There are approximately 3.5 million boards in the United States. This may seem an unbelievable figure until one considers that most commercial corporations, nonprofit organizations, and government agencies have them.
This book focuses on nonprofit governance, although many of the principles presented here can be employed by boards in other sectors.
The answer is both yes and no. Here are just a few illustrations:
The purpose of nonprofit organizations is public benefit—but the terms public and benefit are defined in a wide variety of ways. As a consequence, nonprofits are granted special privileges; subjected to distinctive laws, regulations, and reporting requirements; and often exempted from certain taxes.
Commercial corporation boards must satisfy shareholders, all of whom want essentially the same thing: a return on their investment. Nonprofit boards must meet the expectations of diverse stakeholder groups, each of whom may have very different (and even conflicting) interests.
Nonprofit organization board members are volunteers who have no direct economic interest in the success of the organizations. They don’t own stock and are typically not compensated for their service.
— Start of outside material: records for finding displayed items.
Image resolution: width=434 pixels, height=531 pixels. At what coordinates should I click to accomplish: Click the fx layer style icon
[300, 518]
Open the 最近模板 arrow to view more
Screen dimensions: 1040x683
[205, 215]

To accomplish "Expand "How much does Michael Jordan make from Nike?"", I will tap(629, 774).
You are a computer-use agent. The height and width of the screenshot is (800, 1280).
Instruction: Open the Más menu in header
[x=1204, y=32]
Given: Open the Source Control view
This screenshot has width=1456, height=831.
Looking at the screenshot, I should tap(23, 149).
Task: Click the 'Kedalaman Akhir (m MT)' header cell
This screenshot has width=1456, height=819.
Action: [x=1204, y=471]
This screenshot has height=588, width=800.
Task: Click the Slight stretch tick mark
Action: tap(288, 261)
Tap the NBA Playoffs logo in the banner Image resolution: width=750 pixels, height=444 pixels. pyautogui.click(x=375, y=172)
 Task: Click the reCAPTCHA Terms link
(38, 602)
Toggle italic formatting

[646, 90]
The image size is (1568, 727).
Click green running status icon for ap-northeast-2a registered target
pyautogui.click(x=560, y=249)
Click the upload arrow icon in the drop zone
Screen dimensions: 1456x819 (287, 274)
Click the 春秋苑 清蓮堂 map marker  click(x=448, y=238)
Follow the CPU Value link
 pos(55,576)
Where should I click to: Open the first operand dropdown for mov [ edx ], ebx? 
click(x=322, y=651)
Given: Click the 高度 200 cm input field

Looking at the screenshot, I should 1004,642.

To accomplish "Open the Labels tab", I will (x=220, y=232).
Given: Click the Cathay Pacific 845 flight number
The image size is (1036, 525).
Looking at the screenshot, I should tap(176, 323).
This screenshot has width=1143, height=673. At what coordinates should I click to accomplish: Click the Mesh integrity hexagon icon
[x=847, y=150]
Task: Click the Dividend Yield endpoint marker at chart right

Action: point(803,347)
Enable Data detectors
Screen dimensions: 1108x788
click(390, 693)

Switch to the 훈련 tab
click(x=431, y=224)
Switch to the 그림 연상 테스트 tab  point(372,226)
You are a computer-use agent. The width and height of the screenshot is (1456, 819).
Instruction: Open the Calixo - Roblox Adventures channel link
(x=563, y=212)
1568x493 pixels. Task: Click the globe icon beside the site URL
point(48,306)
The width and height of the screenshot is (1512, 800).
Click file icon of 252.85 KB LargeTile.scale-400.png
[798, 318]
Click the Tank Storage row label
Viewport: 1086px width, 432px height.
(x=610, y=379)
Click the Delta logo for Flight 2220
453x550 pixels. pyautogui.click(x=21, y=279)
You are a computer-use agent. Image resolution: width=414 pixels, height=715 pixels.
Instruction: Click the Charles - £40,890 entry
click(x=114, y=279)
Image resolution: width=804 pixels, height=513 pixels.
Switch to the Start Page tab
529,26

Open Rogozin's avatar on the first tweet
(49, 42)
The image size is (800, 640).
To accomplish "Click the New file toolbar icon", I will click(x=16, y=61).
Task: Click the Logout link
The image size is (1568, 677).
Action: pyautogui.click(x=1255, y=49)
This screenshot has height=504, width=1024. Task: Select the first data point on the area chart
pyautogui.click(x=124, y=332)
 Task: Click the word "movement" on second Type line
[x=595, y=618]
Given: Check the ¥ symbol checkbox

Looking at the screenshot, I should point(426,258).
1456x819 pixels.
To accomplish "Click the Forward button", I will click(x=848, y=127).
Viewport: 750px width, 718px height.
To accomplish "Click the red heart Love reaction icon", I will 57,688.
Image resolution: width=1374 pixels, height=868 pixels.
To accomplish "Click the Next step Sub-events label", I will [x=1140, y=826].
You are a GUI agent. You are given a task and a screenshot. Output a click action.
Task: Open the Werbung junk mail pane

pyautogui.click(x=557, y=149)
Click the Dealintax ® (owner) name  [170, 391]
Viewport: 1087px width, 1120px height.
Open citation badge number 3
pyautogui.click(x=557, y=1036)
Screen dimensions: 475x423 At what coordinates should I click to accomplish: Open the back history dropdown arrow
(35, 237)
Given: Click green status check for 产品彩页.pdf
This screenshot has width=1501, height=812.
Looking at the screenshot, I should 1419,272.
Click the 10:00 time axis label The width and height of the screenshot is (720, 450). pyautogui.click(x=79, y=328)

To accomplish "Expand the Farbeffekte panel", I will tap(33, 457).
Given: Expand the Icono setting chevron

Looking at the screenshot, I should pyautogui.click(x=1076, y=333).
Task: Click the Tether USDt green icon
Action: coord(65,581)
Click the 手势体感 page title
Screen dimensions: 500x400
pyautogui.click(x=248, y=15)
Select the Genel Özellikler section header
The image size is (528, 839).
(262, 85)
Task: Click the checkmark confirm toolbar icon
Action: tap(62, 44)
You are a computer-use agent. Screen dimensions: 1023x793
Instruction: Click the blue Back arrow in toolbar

Yet, even given such differences, the fundamental obligation and work of all boards is essentially the same. This obligation is addressed in the next chapter.
Boards bear ultimate authority and accountability for an organization’s affairs. They are responsible for everything an organization is, does, and becomes. Governance is an activity, an action word; it is what boards do. The essence of the verb to govern is being a steward and trustee of an organization’s resources and capacities.
Governance is a team sport. Boards exercise collective influence; their members have no individual power. Boards exist only when they meet, that is, “between raps of the gavel.” Members may disagree, they can (and should) debate and argue about issues, but if they are going to decide and act, they must do so together.